BEGIN Source material
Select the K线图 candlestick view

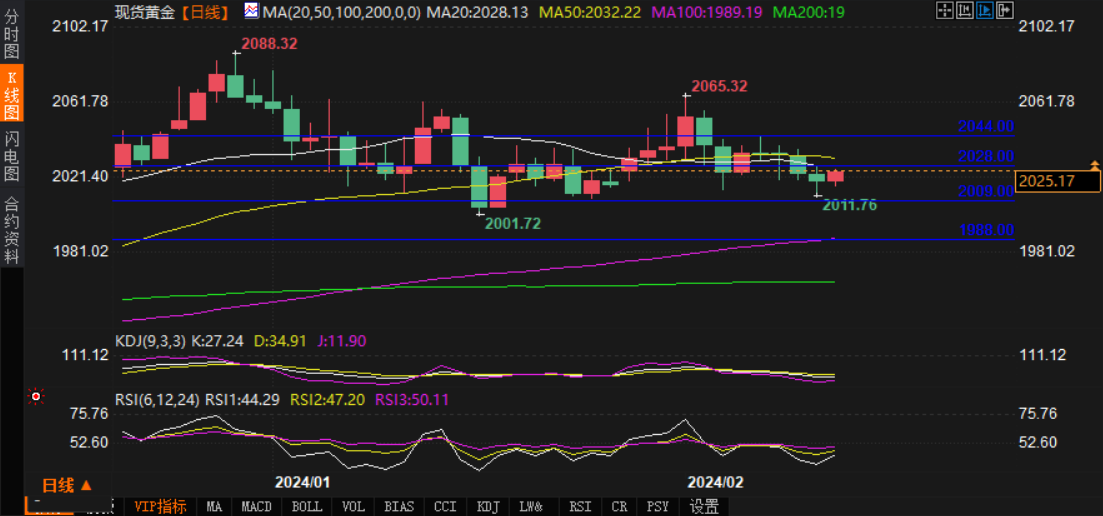tap(11, 94)
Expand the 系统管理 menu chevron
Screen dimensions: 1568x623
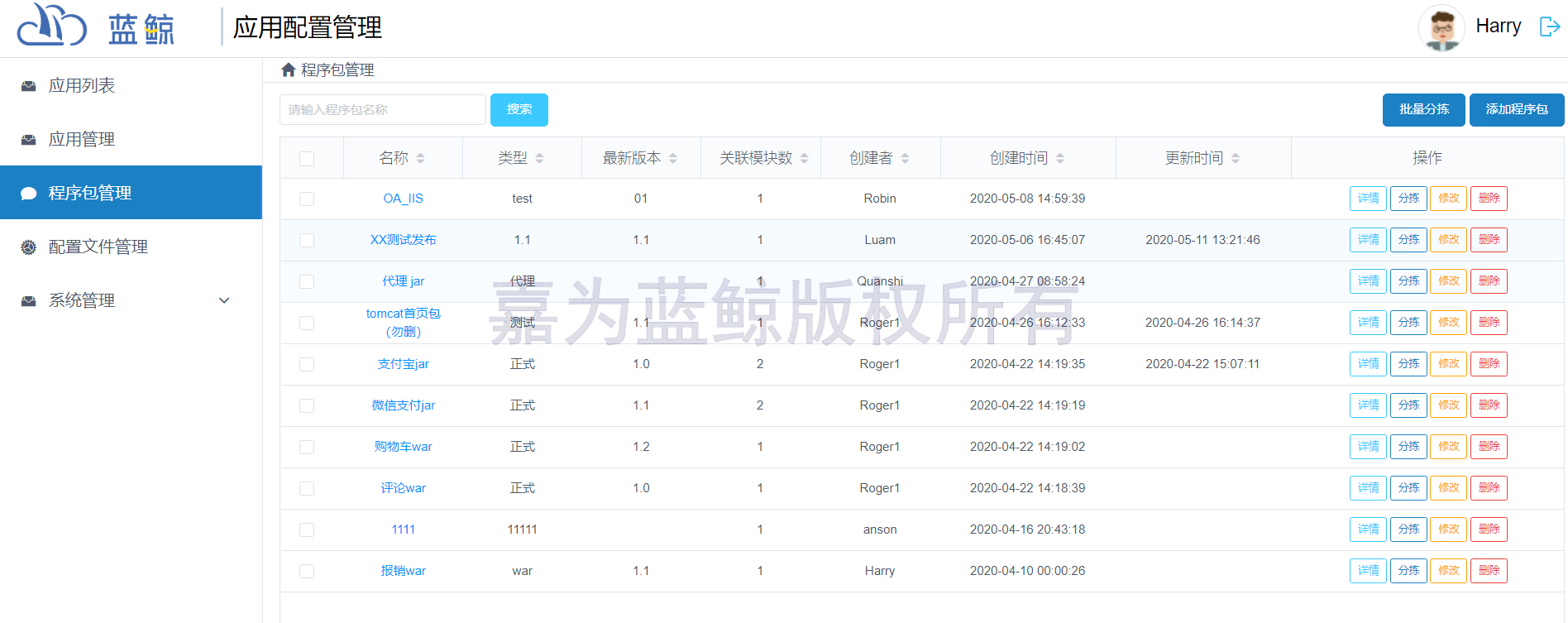click(224, 300)
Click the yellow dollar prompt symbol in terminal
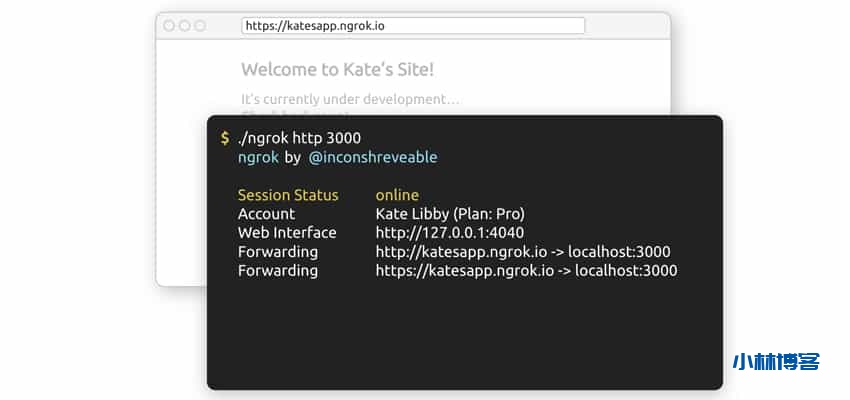850x400 pixels. [x=225, y=138]
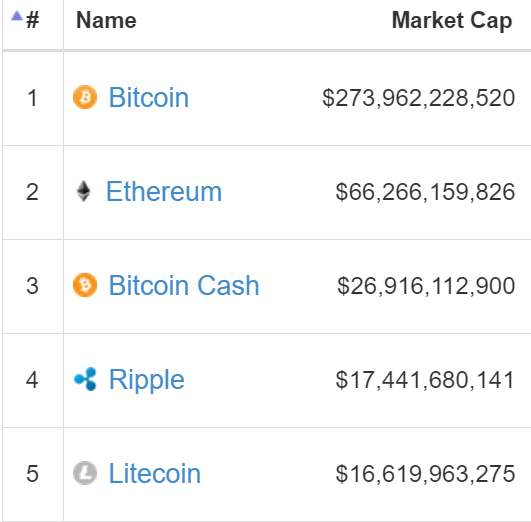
END Source material
Prompt: Reproduce the listing exactly, but keep its images out of the copy.

Final answer:
Select the K线图 candlestick view

tap(11, 94)
Expand the 系统管理 menu chevron
Screen dimensions: 1568x623
click(224, 300)
Click the yellow dollar prompt symbol in terminal
850x400 pixels. [x=225, y=138]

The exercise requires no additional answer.